Przedstawione tu techniki dotyczą przypadków, kiedy wszczepiana gałąź należy do tego samego drzewa. A jak ma się to do wszczepiania gałęzi z dwóch różnych drzewek, w dodatku różnych gatunków?
Chodzi mi o taki przypadek, że mam klona zwyczajnego, który rośnie bardzo intensywnie i będzie stanowił bazę szczepienia, oraz klonika palmowego, który rośnie u mnie bardzo wolno i byłby "dawcą" gałązek. Owe gałązki chciałbym wszczepić poniżej korony klonu. Oby dwa drzewka rosną w dużych donicach, które z kolei wkopane są w gruncie.
I teraz pytania:
Czy intensywny wzrost górnej części klonu nie zagłuszy wzrostu wszczepianych na dole gałązek?
Jeżeli tak, to czy powinienem ograniczać przyrosty klonu poprzez wycinanie nowych gałęzi lub usuwanie oczek?

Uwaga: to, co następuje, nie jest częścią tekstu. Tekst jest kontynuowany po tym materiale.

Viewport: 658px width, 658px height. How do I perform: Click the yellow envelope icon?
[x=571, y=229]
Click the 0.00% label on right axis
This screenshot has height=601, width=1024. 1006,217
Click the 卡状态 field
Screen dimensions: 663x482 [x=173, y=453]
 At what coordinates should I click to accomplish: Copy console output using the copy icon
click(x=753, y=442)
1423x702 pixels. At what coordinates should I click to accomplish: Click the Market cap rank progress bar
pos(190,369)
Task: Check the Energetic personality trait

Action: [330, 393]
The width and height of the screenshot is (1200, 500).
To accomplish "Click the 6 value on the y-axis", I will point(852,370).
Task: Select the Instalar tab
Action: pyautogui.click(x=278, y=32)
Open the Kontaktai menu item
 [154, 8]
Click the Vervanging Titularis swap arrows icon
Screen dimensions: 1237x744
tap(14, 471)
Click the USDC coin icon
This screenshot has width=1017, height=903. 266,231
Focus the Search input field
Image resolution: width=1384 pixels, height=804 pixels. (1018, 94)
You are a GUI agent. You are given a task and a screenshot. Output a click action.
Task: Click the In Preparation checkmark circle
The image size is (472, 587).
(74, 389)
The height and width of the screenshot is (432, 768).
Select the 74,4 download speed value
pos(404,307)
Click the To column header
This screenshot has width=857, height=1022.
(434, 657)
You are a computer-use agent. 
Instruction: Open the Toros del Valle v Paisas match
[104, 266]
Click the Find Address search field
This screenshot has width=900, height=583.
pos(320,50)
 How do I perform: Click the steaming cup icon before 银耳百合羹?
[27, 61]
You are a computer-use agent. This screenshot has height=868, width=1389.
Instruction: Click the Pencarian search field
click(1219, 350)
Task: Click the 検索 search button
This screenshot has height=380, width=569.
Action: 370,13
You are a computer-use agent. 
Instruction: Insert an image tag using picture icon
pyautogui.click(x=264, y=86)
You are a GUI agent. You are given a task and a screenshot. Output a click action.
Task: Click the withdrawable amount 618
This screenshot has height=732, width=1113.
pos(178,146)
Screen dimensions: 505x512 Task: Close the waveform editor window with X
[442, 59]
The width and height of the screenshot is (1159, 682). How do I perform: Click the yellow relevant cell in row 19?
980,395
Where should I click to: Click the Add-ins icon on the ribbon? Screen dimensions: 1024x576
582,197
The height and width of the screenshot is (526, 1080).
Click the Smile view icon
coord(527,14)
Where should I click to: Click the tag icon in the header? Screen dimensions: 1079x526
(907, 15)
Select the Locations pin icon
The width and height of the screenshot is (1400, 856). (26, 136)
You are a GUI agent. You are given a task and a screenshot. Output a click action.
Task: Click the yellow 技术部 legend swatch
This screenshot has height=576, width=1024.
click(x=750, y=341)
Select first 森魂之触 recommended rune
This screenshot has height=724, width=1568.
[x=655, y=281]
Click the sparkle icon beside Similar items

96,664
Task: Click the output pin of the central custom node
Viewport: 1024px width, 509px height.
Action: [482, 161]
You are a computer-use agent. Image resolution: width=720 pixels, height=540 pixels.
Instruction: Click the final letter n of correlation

Czy może wystarczy przycinać liście?
Jest jeszcze taka opcja, żeby nie robić nic i pozostawić wszystko naturze.
Co o tym sądzicie? Czy ktoś z Was szczepił dwa gatunki metodą "na przewierty"?
Wojtek
Rozumiem, że celem jest uzyskanie klonu palmowego jako bonsai?
Na początku obie rośliny będą całkowicie niezależne. Czyli w sumie jedyne, o co należałoby zadbać, to żeby korona klonu zwyczajnego nie zasłaniała światła i nie odbierała przez to energii liściom klonu palmowego. Czyli ustawić go odpowiednio w stosunku do słońca i ewentualnie lekko przyciąć część górnej korony.
Po przyjęciu się szczepienia, czyli roku lub dwóch, usunąć całkowicie koronę klonu zwyczajnego.
Tu nie ma szczególnych problemów fizjologicznych, natomiast mam wątpliwości, na ile wynik będzie miał sens estetyczny.
Nie wierz jednemu mojemu słowu - torturuję drzewa w imię Bonsai dopiero od 2018 roku!
To bardzo częsta technika a przy klonach stosowana na masową skalę. Polecam książkę Andrea Meriggioli mega kompendium nt bonsai z klonów tam jest pokazane jakie cuda można na nich wyprawiać.